LABOR DAY
I’m working today. In fact, I spend a lot of all my days working. I am truly blessed because my work doesn’t seem like “work”. I have been blogging for so long that I would actually be sad if I didn’t express my thoughts on a daily basis. I enjoy reviewing my days by way of a blog. My writing is mostly meant for myself, but I hope that when I share it, others will be stimulated and get some benefit from it.
When my family first moved to the United States, the only job my father could get was doing manual labor in a factory, about 50 miles from the farm where we lived. My grandfather who owned the farm plowed the fields using a horse to pull the plow; now that is hard work! In those days working hard meant producing more, either at our job or working the farm. Success was defined by a bigger pay check or a bigger yield from the fields.
How things have changed! Today manual labor is disappearing, and it will become even scarcer with the growth of robotics which will eventually take over most of the existing work, manual and otherwise. More than 40% of the American Workforce sits at a desk. I still hear complaints from small business owners about how hard they are working. The definition of hard work, in my opinion, has changed.
In the “old days” workers were pushed by others, to stay busy and to increase their productivity. The results were visible at the end of each day. Today our version of hard work is measured by the security you provide your family and the financial profit your business makes.
I define small business hard work by the amount of calculated risk the owner is willing to take, the desire to be innovative and the desire to lead change rather than to follow it.

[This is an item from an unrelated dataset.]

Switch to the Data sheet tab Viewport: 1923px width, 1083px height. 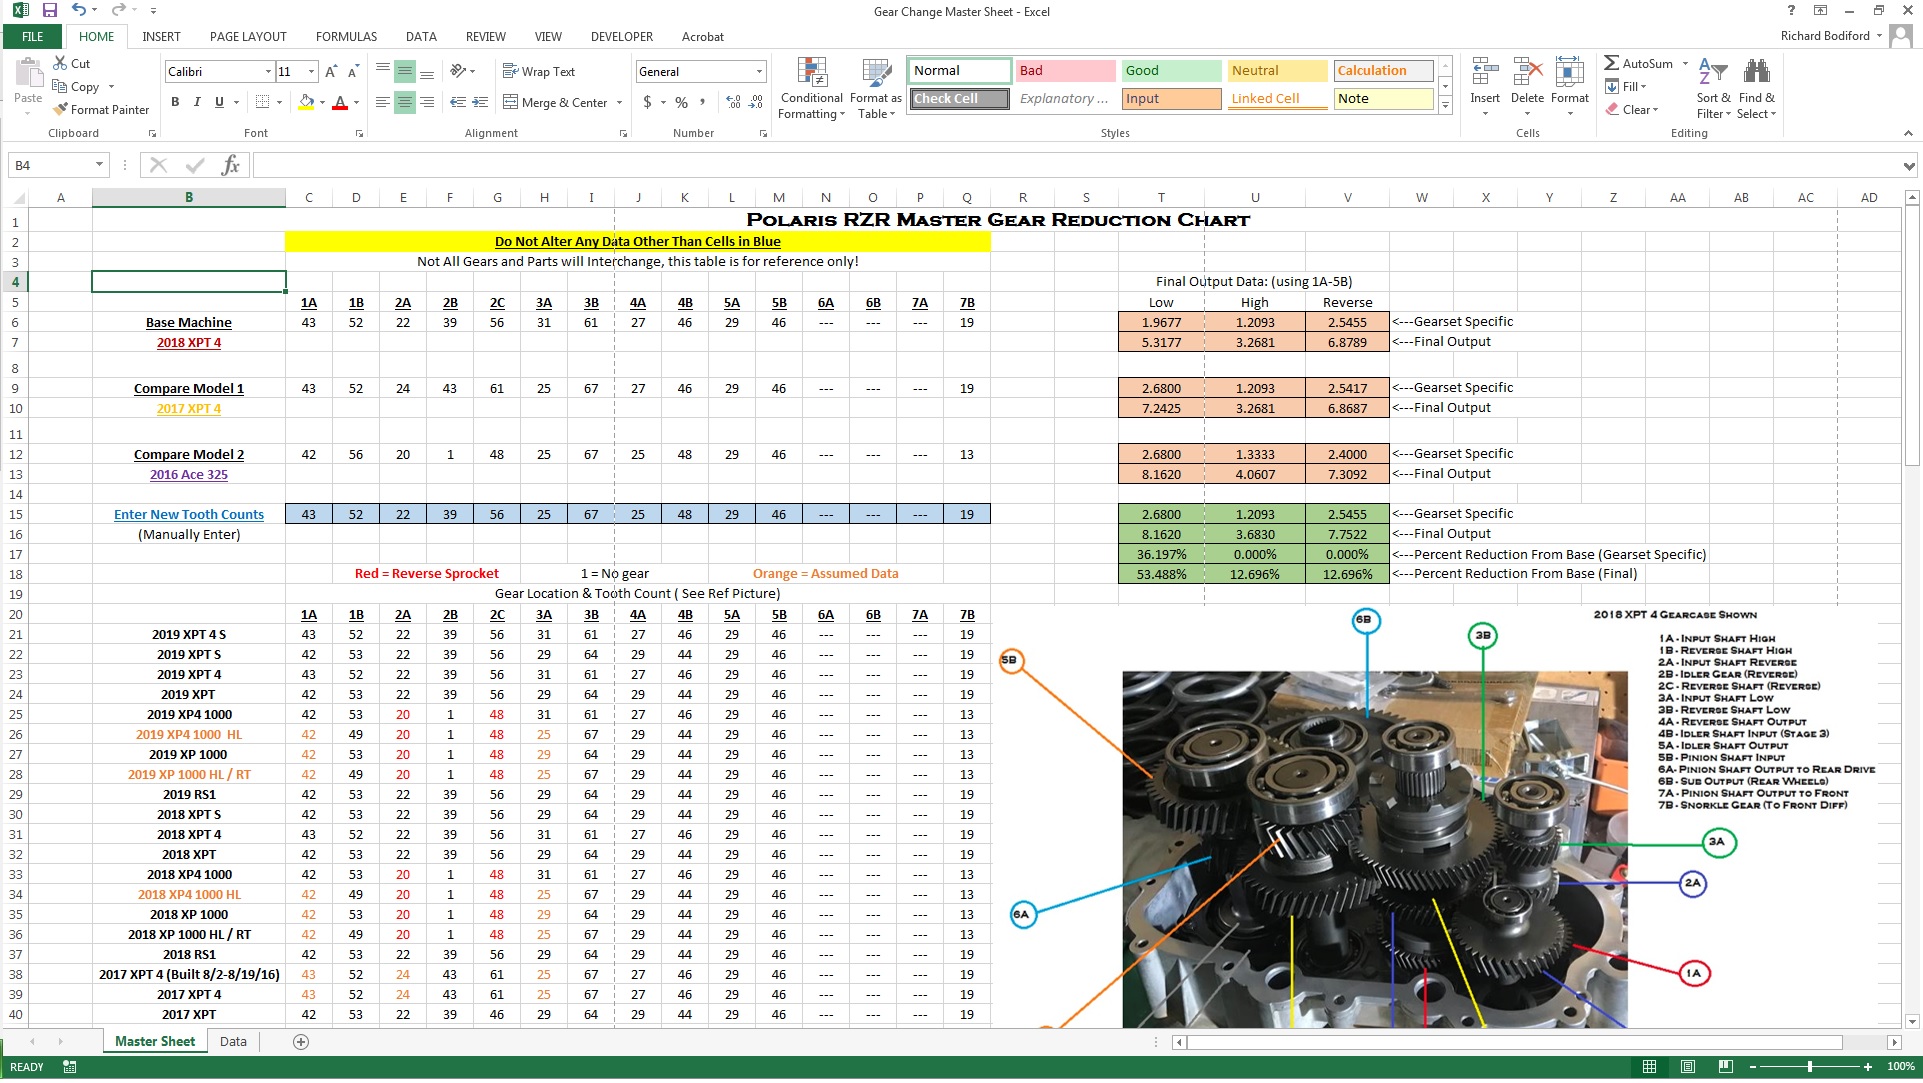(233, 1041)
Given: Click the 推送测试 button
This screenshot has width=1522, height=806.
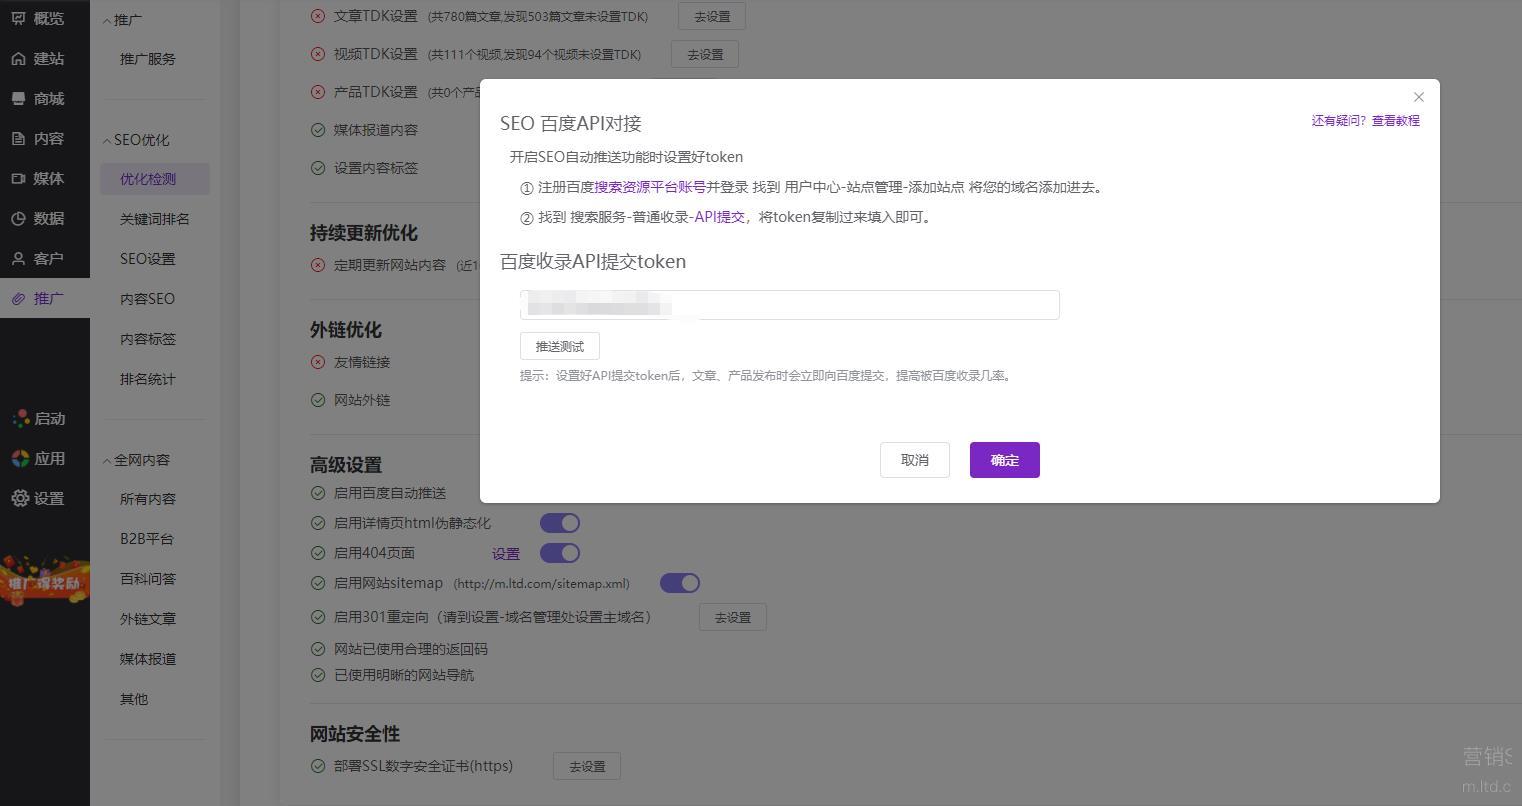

The amazing new business that we hear about achieved their results by doing productive hard work.
Seth Godin has the following definition about hard work: “Hard work is about risk. It begins when you deal with the things that you’d rather not deal with: fear of failure, fear of standing out, fear of rejections. Hard work is about training yourself to leap over this barrier, tunnel under that barrier, drive through the other barrier. And after you’ve done that, to do it again the next day.”
The 94% failure rate among small businesses in the United States is not because they don’t know what to do, but because the fail to do what they know they should do.
Building a solid future requires pushing the envelope every day; by doing so, you will achieve sustainability in your business and a great future for yourself and your family.